# IVF with one ovary



## Fiona M (Jan 20, 2007)

Can anyone give advice?  I am starting ivf in May and had a scan on Friday which showed up 2 choc cysts on my right ovary.  The doc says that my right ovary will be no good and they will just use the follicles from my left ovary.  I am just worried though as there obviously won't be as many with only using the one side.  Do you think I still have a good chance of it working?  What is the average follicles from one ovary?

They won't remove the cyst due to problems in previous surgey to remove endo.


----------



## starfish (Jan 6, 2007)

Hi Fiona

I'm in a similar position to you. My consultant has not said that to me about the one ovary 'being no good' and that he will only use follicles from the ok one.

Basically the drugs that you start on with IVF to down regulate your cycle can help to get rid of the choc. cysts. (that what I was told anyway - and mine have shrunk) 

I am under the impression that even with choc. cysts you can still develop follicles which will have eggs in (hopefully anyway). I have had IUI and when I have had scans I have still had follicles on the ovary where I had choc. cysts. 

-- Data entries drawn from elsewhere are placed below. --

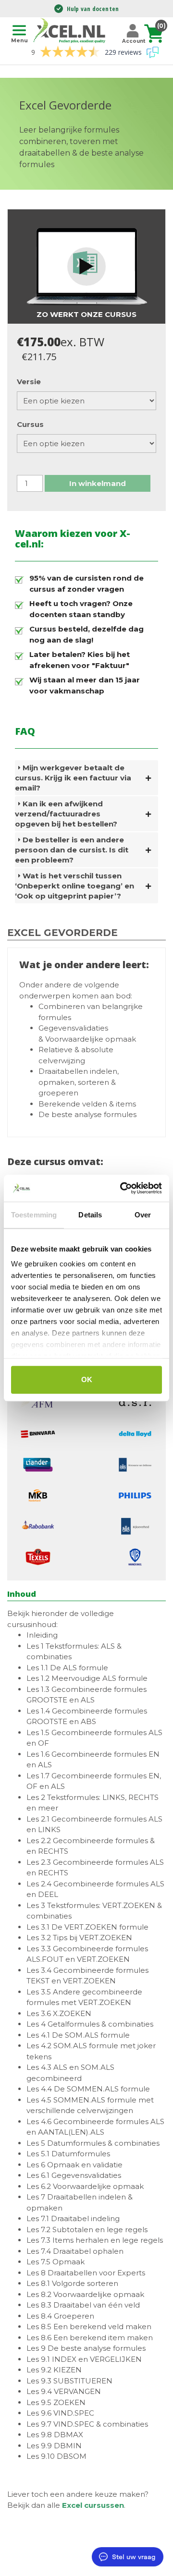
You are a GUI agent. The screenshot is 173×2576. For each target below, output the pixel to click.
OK (86, 1379)
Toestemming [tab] (34, 1215)
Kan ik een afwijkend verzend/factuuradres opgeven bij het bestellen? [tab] (66, 813)
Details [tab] (90, 1215)
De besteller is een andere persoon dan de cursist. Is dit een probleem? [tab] (71, 849)
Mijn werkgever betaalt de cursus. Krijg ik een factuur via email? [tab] (73, 777)
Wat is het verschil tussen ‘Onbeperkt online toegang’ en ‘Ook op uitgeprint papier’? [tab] (74, 885)
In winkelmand (97, 483)
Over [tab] (143, 1215)
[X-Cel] (71, 30)
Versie (29, 381)
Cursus (30, 424)
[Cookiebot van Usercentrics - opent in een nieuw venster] (122, 1188)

I think they are a problem with treatment like IUI, but shouldn't be with IVF. You should still get follicles on both ovaries, you might get a few more on the one without the cysts, but it makes no difference. 

I know you have a good chance - be       

Some women end up having up to 20 follicles when doing IVF others have 10, 8, 15 it all depends on the individual. I hope this has helped. I really do not know why your consultant told you that. I would question it or get a second opinion.

Good luck with it, I have just started IVF (1st time ) and are hopefully about to start stimming I too have choc. cysts)

CXXX


----------



## Fiona M (Jan 20, 2007)

Thanks that makes me feel a bit better.  I am on zoladex just now anyway so hopefully that will be helping to shrink the cyst as we speak!!

Good luck with your ivf.  I start the medication the end of May.  It's just a waiting game now!

Fiona


----------



## joeyt (Dec 2, 2006)

Hi Fiona, i wouldn't worry too much... i have only 1 left ovary having had the right one and tube removed years ago. i was put on low dose,short cycle drugs and my left ovary produced 6 follices, it might not seem a lot but it is enough...my clinic go for quality rather than quantity.out of the 6, 2 fertilized and i had them put back in ... just have faith !!!!!honestly i wouldn't focus too much on how many you produce,the energy is better focused on believing it will work... your clinic will monitor closely and adjust the drugs accordingly.... but remember it only takes 1 ... best of luck


----------



## Fiona M (Jan 20, 2007)

Thanks, I am trying to think more positive.  It can't be that bad as they never said at any point it's not worth while going through with it so I will think lots of   .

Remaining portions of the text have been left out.